Aktorsko serial należy do Jana Frycza. Jego Dario to postać ważna, może najważniejsza, ale epizodyczna. Bardzo intensywna. Robert Więckiewicz - gra swoją postać w sposób nieco przerysowany, ale jest to zamierzone i daje wspaniały efekt. Kiedy się śmiejesz z jego nawijki, aby sobie zdać sprawę, że to bardzo groźny, bezwzględny, wręcz psychopatyczny typ. To samo jest z Januszem Chabiorem - gra naprawdę wrednego typa, też jest w tej kreacji momentami przesadny, ale liczy się efekt, a ten jest mocny.
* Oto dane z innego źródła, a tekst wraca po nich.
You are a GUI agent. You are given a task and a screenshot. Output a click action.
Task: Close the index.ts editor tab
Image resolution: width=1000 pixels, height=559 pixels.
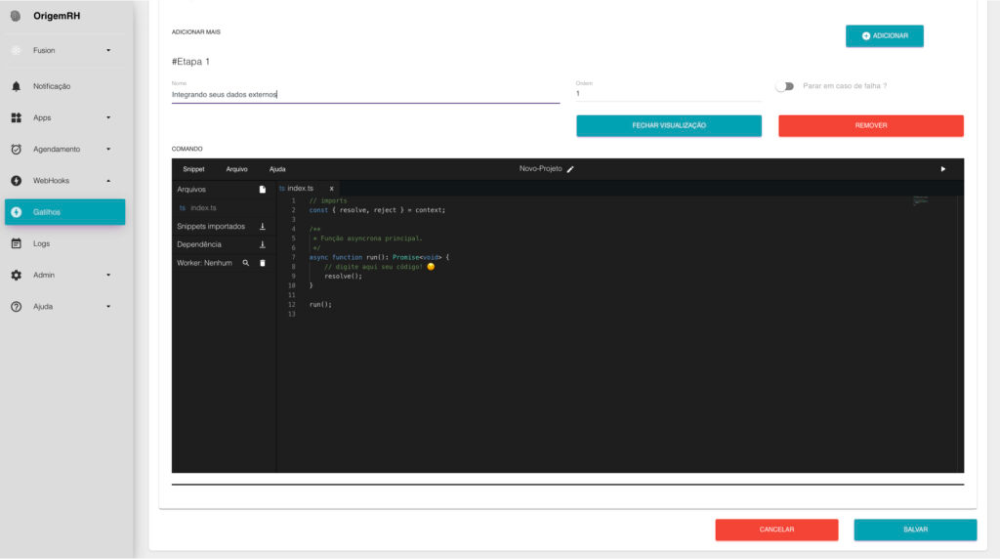point(331,188)
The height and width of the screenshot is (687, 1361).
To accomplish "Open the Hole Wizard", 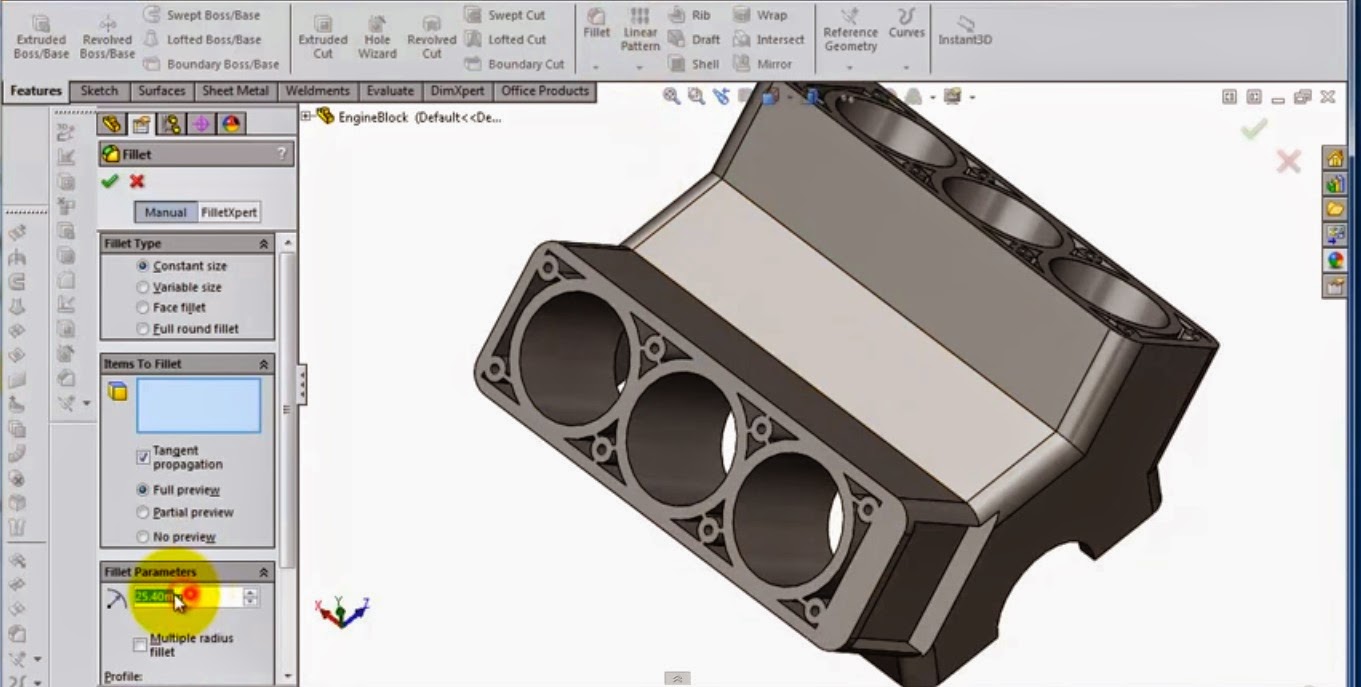I will click(x=376, y=34).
A do tego uzupełnia się z pozostałymi bandziorami, pokazując jak krucha w takim środowisku może być "sztama", "sztywność", raz, dwa i nie ma.

I na koniec Kamil Nożyński - grający główną rolę. Ale to nie aktor, co mnie zdziwiło. Taką produkcję oprzeć na amatorze, bez aktorskiego wykształcenia, jedynie z raperskim "backgroundem" - to wymagało odwagi. I się opłaciło. Facet ma niesamowitą twarz i naprawdę używając oszczędnych środków wyrazu (jakby idealnie dla amatora, ale się nie znam), potrafił zagrać tą twarzą i nie ulec w "starciu" z zawodowcami.

Do tego epizodziki - Cezary Pazura, stylizowany nieco na Kubę Wojewódzkiego. Ewa Skibińska, Mariusz Soszyński, Ilona Ostrowska - wpadają na dłuższą lub krótszą chwilę uzupełniając całość.

Kolejna zaleta - doskonale dobrana muzyka. Jeśli ten serial pójdzie za granicę, a na pewno się tak stanie, jeśli już się nie stało, to muzycznie może nasz kraj ładnie rozsławić. Zwłaszcza że ścieżka dźwiękowa jest bardzo różnorodna.

Zdjęcia - brudna, ale i piękna, skąpana w nocnych światłach Warszawa. Ależ to się miło oglądało.

Generalnie, serial wypada znakomicie na tle zachodnich produkcji. Zarówno realizacyjnie, jak i fabularnie. Zapewne się spodoba. Może nawet to zakończenie nie będzie odbierane jako zbyt... literackie.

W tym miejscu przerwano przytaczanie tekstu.